It’s time to remove your cool-season annuals and plunk in something for summer. Trish’s Hint: You can save a few annuals to perrenialize if you don’t mind the work of moving them. Move your gerbera daisies and geraniums into a shady place for summer, and they will keep on going!

Plant and sow now: aster, coneflower, coreopsis, cosmos, gaillardia, hollyhock, lisianthus, Madagascar periwinkle (commonly called vinca), pentas, portulaca, sanvitalia, sunflower (kids love this one because it gets taller than Daddy!), verbena, vinca, and my personal favorite of this time of year: zinnia.

Fertilizing: If you are a fertilizing gardener, do it now. You can’t do it later when it gets too hot or it will stress your plants. Work now, play later.

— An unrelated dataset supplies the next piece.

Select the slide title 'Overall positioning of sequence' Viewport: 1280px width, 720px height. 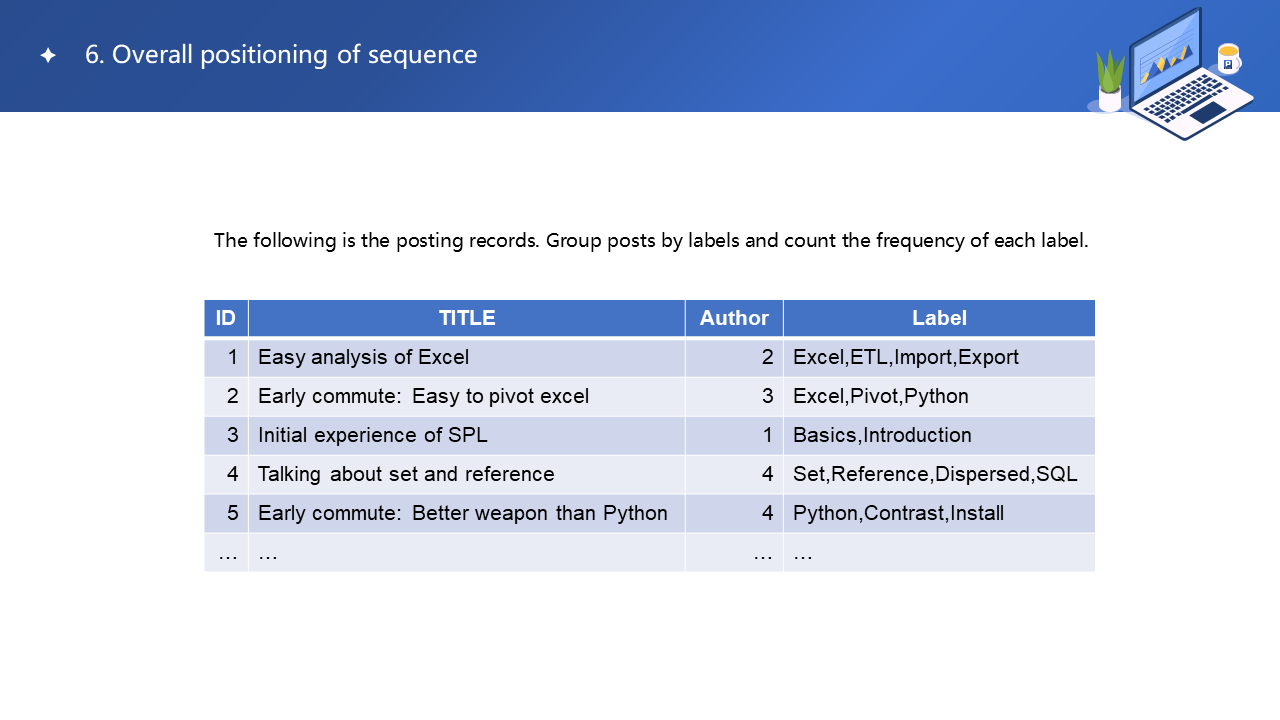pos(281,55)
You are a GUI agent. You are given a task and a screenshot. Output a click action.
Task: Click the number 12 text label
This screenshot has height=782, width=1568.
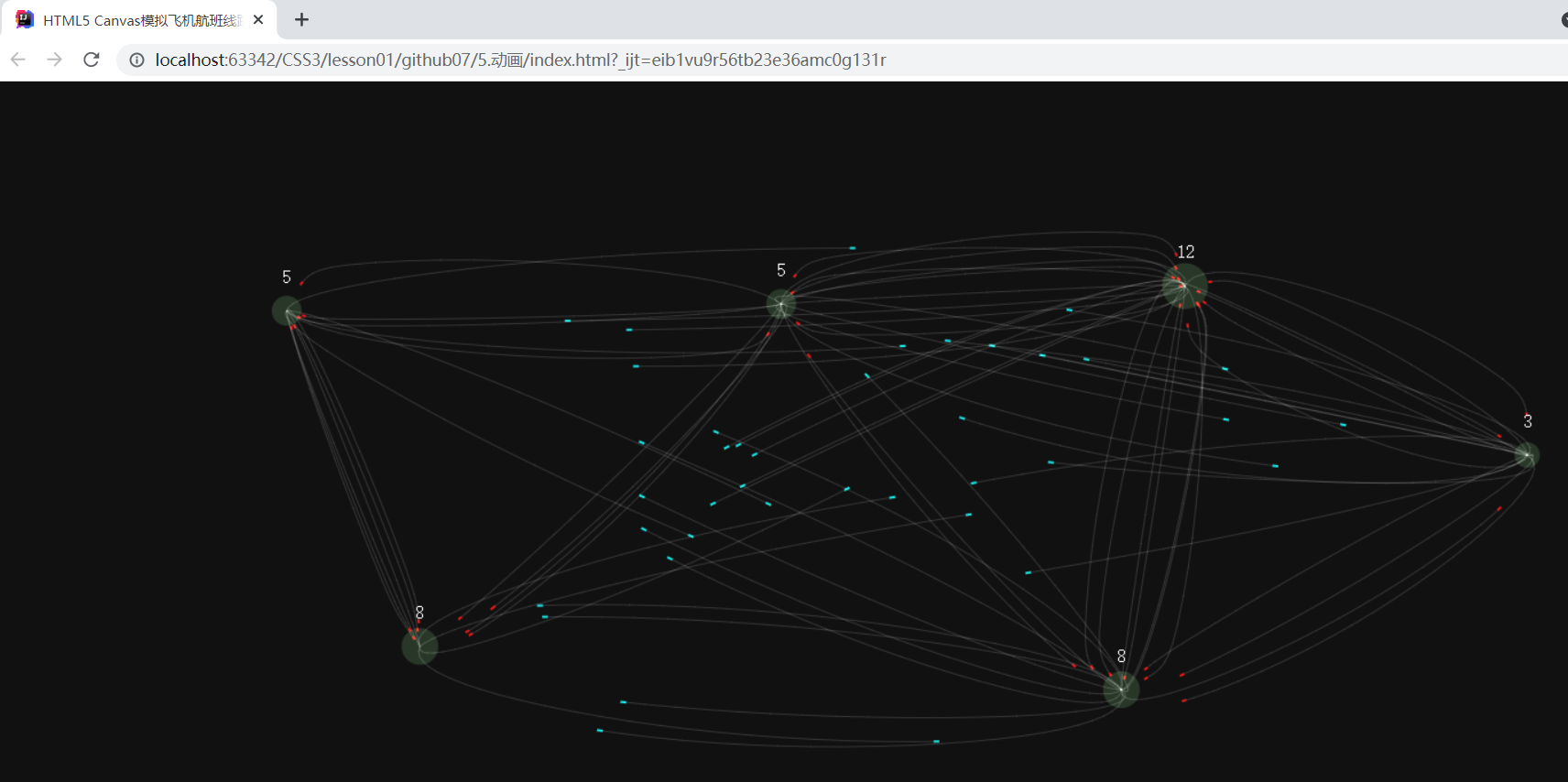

I love the bulbs that come out this time of year. My faves? Amaryllis, Caladium, Calla, Canna, and Spider Lily. Last month it was time to divide your bulbs, or bulb chop. This month it is time to bulb shop!

Planting: calla, canna, crinum, dahlia, habranthus, montbtretia, oxblood lily, queen of the Nile, rain lily, spider lily. (Keep an eye out for a picture upcoming on the blog from last fall’s lily display in the pond!)

Water: To keep blooms coming on your flowering bulbs such as iris, keep them well watered this time of year. You can let them dry out after the show.


Honestly, I don’t know much about the cacti and succulents other than the ones I have had have never died or needed any help from me to stay alive. Thus, they are my friends.

Plant: Now is a good time to begin planting your desert native perennials and succulents. Ocotillo are about to make their show, so that is a good choice if you don’t mind the thorns.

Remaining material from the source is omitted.